This conversation originally aired on the Becker's Healthcare Podcast.

Trilliant Health’s SVP, Market strategy and Chief Research Officer, Sanjula Jain, Ph.D., sat down with the founder and publisher of Becker’s Healthcare, Scott Becker, to discuss the health economy, how we think about healthcare consumers, and the mismatch of demand and supply in the U.S. healthcare system.

You can listen to the full conversation (27 minutes) directly below or scroll down for a brief overview.

Becker's Podcast

Note: The Q&As below are paraphrased from the conversation.


Q: Can you describe what the health economy means?

Sanjula: The use of that term is intentional; we have a bad habit in healthcare of thinking in silos. All of us on the provider side, working with hospitals and health systems, think about us as the provider economy. And then we think about pharma and payers. Really, the starting point is the health economy, which is $4 trillion. It's the largest sector of the global economy for the United States. Within that, hospitals are the largest segment of that economy.

As healthcare continues to grow, and we have new entrants and non-traditional players enter, how we operate can't be restricted to traditional healthcare thinking. It really must be like other economies and thinking from the fundamental rules of supply, demand, yield perspective.
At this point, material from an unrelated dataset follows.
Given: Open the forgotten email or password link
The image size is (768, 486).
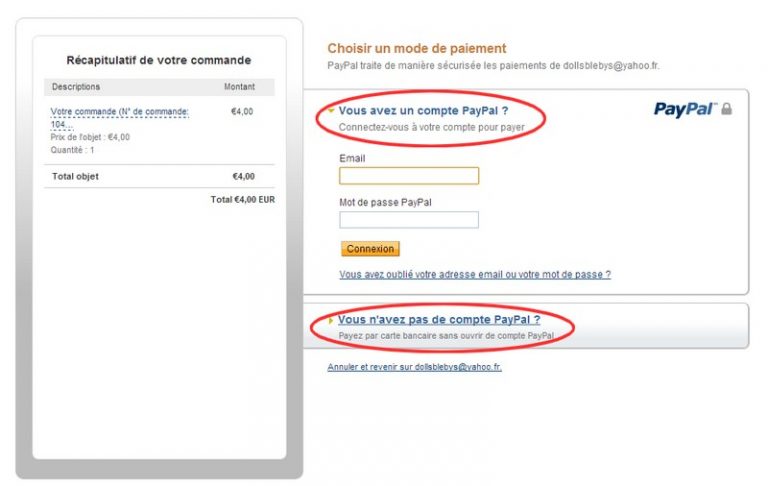Looking at the screenshot, I should (x=475, y=274).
We need to start thinking like consumer industries and retail industries who run their business in economic terms.


Q: Talk a little bit about some of the trends that you're watching, maybe some of the trends that are overlooked.
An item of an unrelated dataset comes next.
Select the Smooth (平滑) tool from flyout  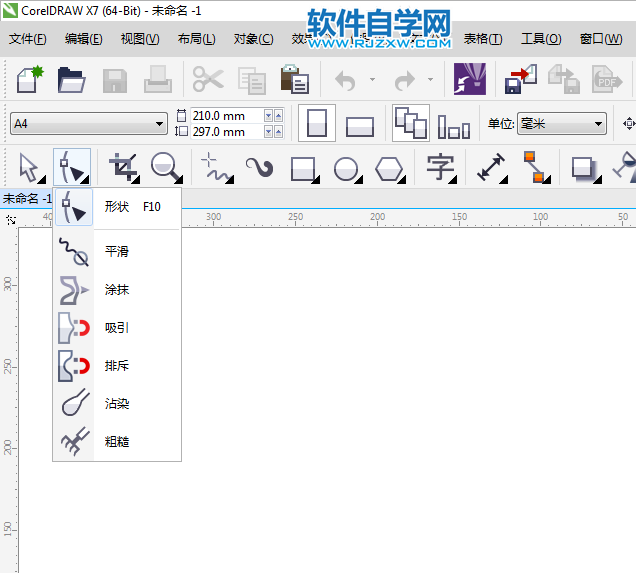click(x=115, y=251)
Sanjula: There are so many anecdotes that have been ingrained in us for the last 30 to 40 years that really aren't true. For example, we tend to think in healthcare that our patients are loyal to us as providers. So, if a patient comes to my health system, then they will probably continue coming to me. The reality is patients are consumers and consumers are, by definition, not loyal. On average, healthcare consumers across the country go to about 4.2 provider brands each year, which is not atypical when you compare that to other industries, like grocery brands or streaming services.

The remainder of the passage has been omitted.